Quelli che ti passano davanti in coda perché “loro possono”,
quelli che ti soffiano il lavoro perché “loro conoscono”
Sono i raccomandati, con la “R” maiuscola. Quelli che non sopportiamo ma che alla fine vorremmo essere.
Ma è del raccomandato che c’è in noi su cui mi voglio soffermare. E ce n’è un po’ in tutti, ne son sicura.
Nasce quando inizi a renderti conto che quel che ti capita è legato ai giusti appigli che hai saputo sfruttare, ma non si tratta di rubare il posto nella fila a nessuno. Non si tratta di ottenere un qualcosa facendo torto ad altri. È ciò che non ti meriti ma che ti arriva come un “di più”. E tante volte è un “di più” davvero abbondante.
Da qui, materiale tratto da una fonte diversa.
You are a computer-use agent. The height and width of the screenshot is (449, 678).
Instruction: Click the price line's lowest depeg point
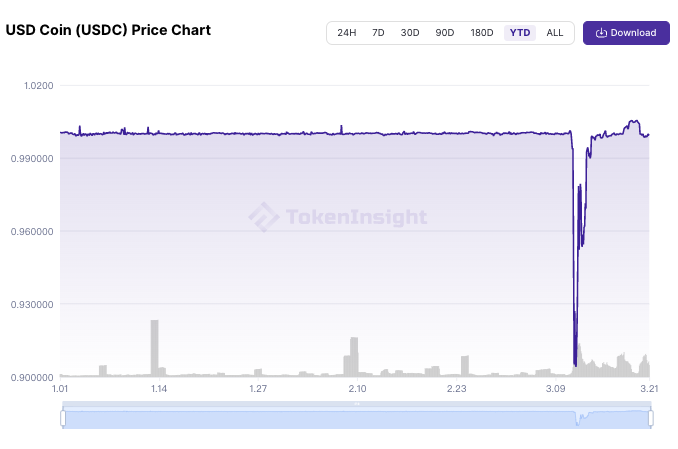coord(575,364)
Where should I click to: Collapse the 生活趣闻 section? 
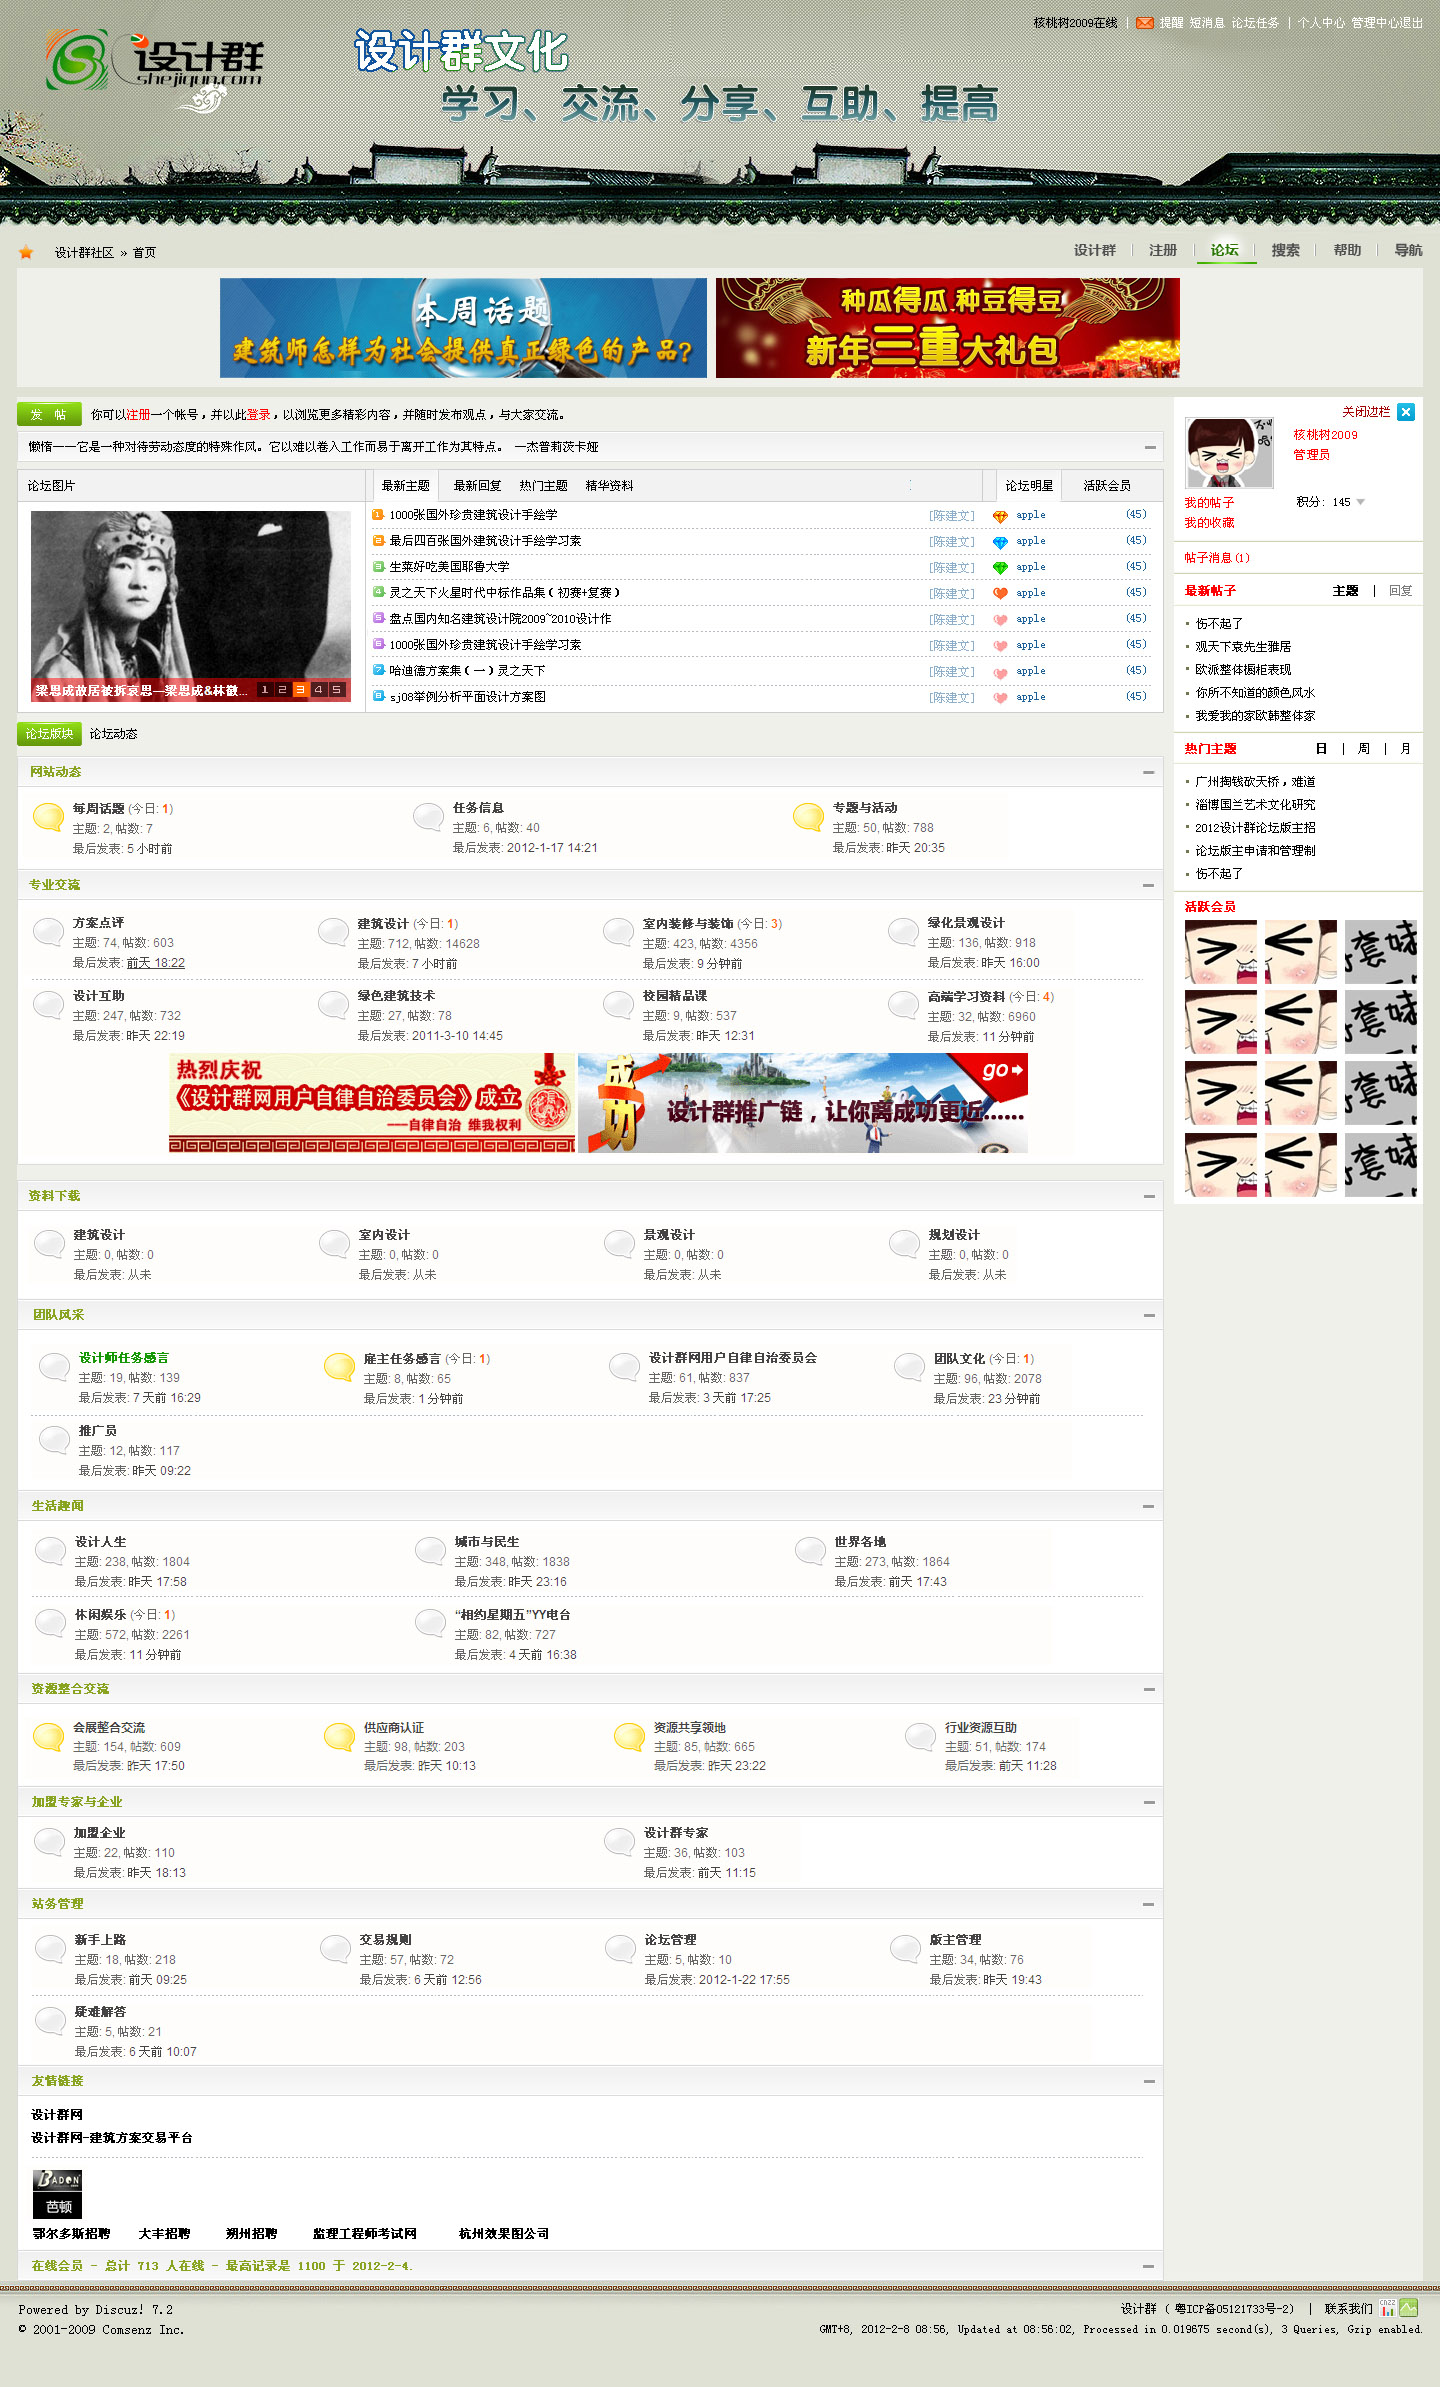[x=1148, y=1506]
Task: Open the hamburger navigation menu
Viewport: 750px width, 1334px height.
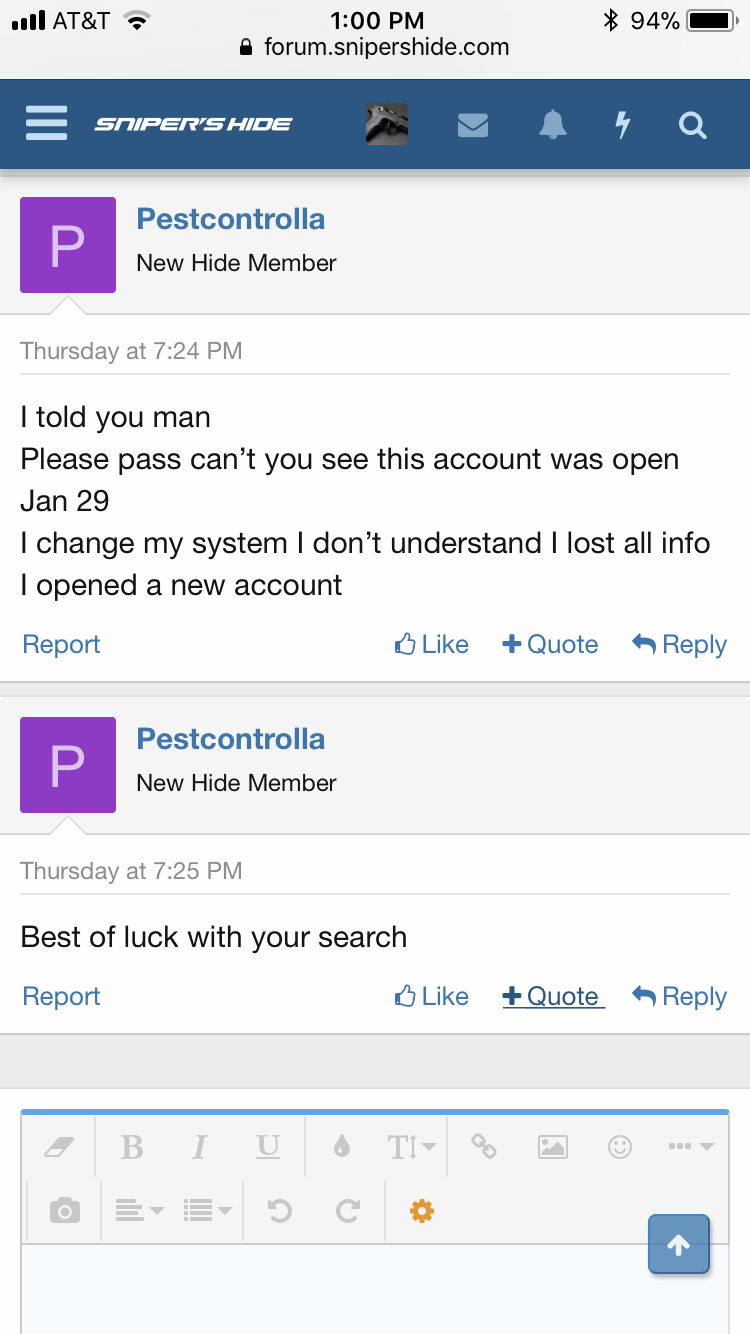Action: (x=46, y=124)
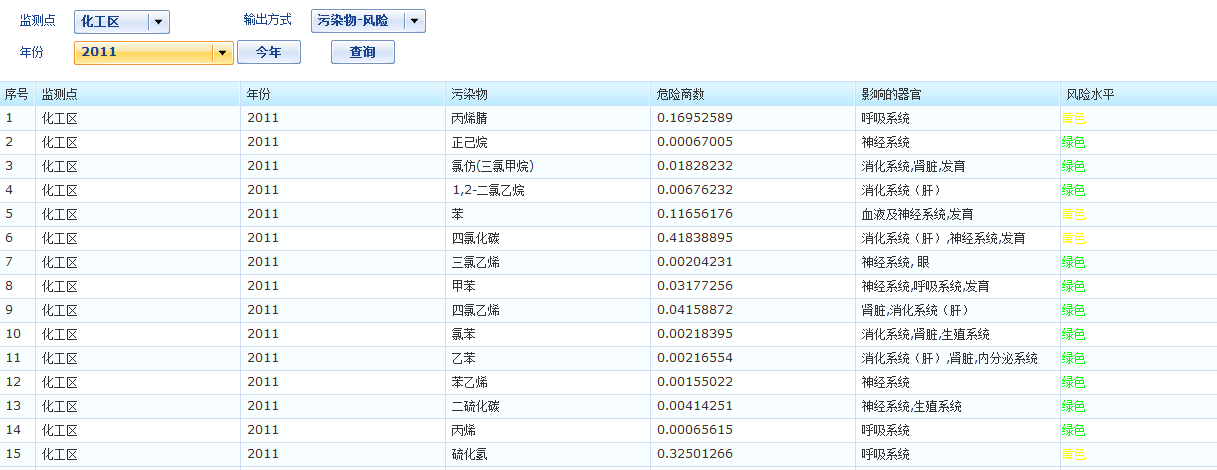1217x470 pixels.
Task: Click green 绿色 risk level for 正己烷
Action: pos(1073,142)
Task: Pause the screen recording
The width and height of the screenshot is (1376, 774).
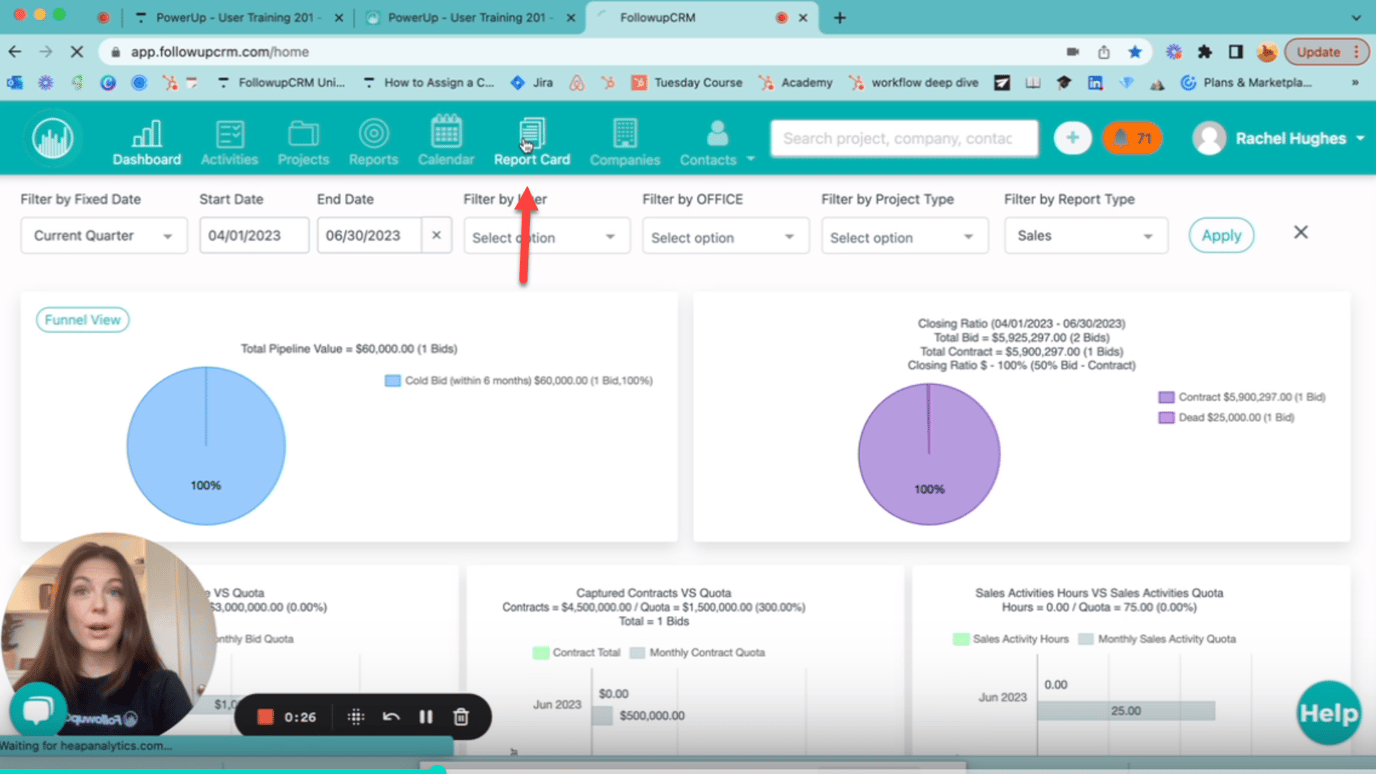Action: point(426,717)
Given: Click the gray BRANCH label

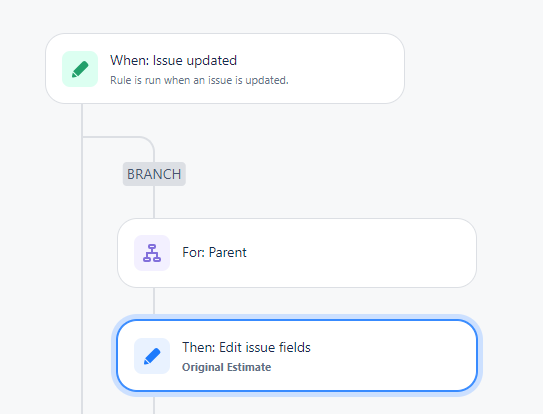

È vivere una cosa, guardarti indietro e dire “ma pensa un po’, chi se lo sarebbe mai aspettato? Se l’avessi programmato non sarebbe stato così bello”.
Non credo che il merito di queste cose vada alle situazioni, alle coincidenze.
Va alle persone.
Quelle che ti conoscono e ti fanno la proposta, quelle che la vivono con te.
Quelle che, più adulte, apprezzano come te certe cose e chi, più piccino, nemmeno capisce a fondo la fortuna di vivere questa realtà.
Sono più fumosa del solito, nel dire che davvero guardo a questa estate con occhi più consapevoli di tante esperienze inaspettate che ho vissuto, di tanti incontri che mi hanno fatto avvicinare a chi così vicino non l’ho sentito mai.
Il rientro in un autunno caldo (cap. 2, pag. 41. Ah! ah!) è già avvenuto, con tutte le conseguenze del caso, ma senza dimenticare quest’estate da raccomandata.